How To Encourage Your Child To Get Good Grades

Children can be effectively motivated to achieve good grades in school through a combination of parental praise, encouragement, and support.

All parents want their kids to do well in school. We post their hand-drawn pictures on the refrigerator and hang ceramic handprints on the wall. At grade time we make a fuss over good or bad reports.

As children move through the academic system and come of age through the maturing process, they occasionally stumble and perhaps falter on the road to educational success. An important parental function is to be there for our kids when they encounter obstacles to their learning progress and guide them over or around these barriers to success.

If you are concerned about helping your child get high grades in school, the following tips may be helpful.



1. Talk about it. Don't expect your child to know what is expected or how you feel about the good or bad grades that come home at report time. Be clear in setting a reasonable standard. While you want to emphasize that careless neglect of studies will lead to loss of privileges (such as telephone, computer, or television), you should highlight the positives of earning good grades and what rewards may be expected.

2. Write it down. Post a chart on the refrigerator for young children, or make a contract with high school kids that rewards high marks with driving or social privileges. Whatever your system is, make a written copy so students can check it anytime, especially if the guidelines are detailed or complex, such as awarding $5 per A, $4 per B, and nothing per C or lower. Ignoring children's school grades means they will likely not care either.

3. Offer a reward. As indicated above, rewards may be tangible, such as dollar amounts, or they may be intangible, like privileges. Be reasonable in assessing the value of your student's academic performance, keeping in mind that some kids are natural scholars while others are clearly the opposite.

4. Gear studies to your child's aptitude. If your son loves sports, order a software program that uses professional game clips or players' names to endorse a learning method. For kids who love the outdoors, suggest they ask for extra credit assignments connected to nature study. Look for ways to link personal interests to school progress.
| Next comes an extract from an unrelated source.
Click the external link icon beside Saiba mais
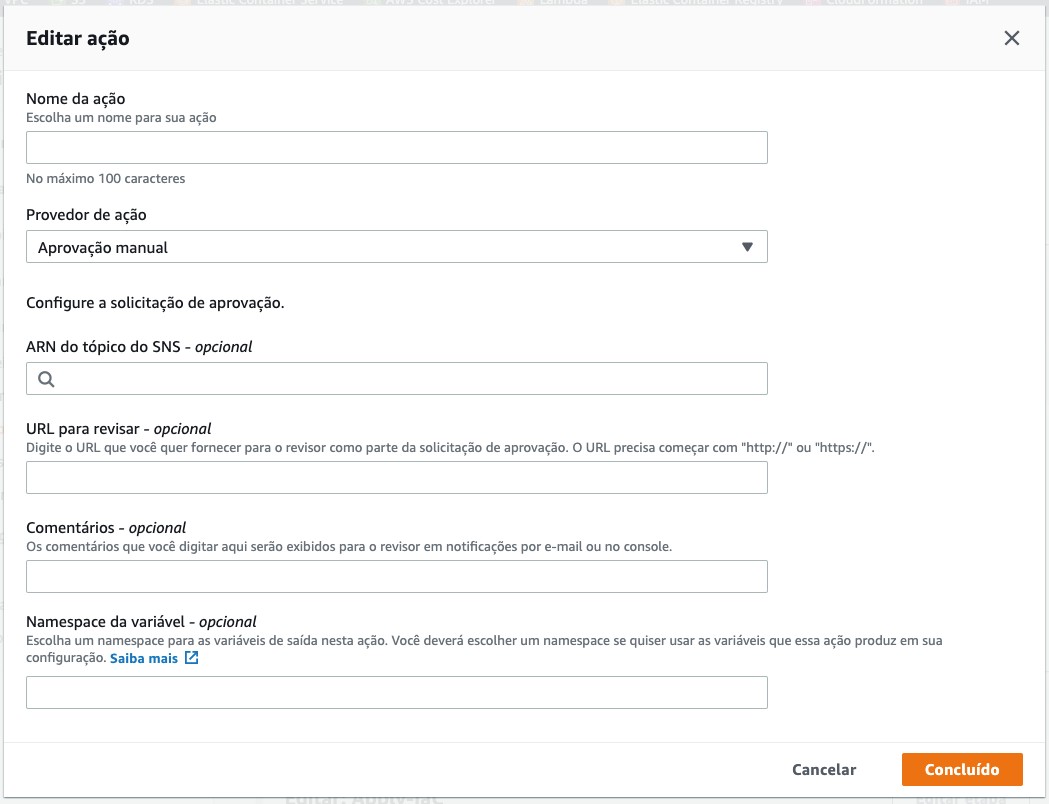Viewport: 1049px width, 804px height. coord(192,658)
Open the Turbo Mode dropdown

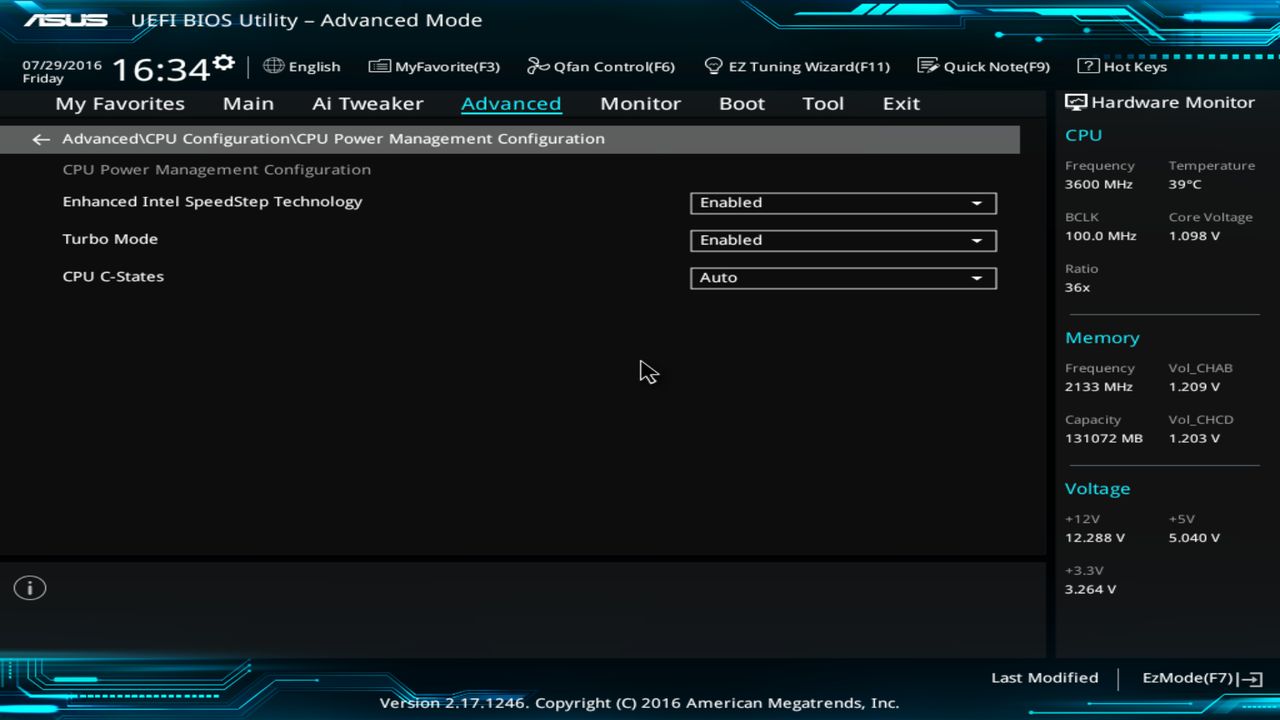(975, 240)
5. Get involved. Volunteer at school. Studies show that parents who help out at their child's school tend to see improved grades in their children's report cards. You also may want to suggest that the teacher adopt a rewards program (using books, ice cream, fast food, etc.) as an incentive to prompt high achievement levels.

6. Give hugs. Recent research indicates that kids still like Mom and Dad to hug or embrace them, but not in front of their friends. Parents remain the most influential people in their kids' lives, so be a good role model in valuing education, reading for leisure, and praising academic success.

Kids are naturally curious and love to learn about things that interest them. Tap this quality to motivate your children to strive for excellence. Both you and they will benefit.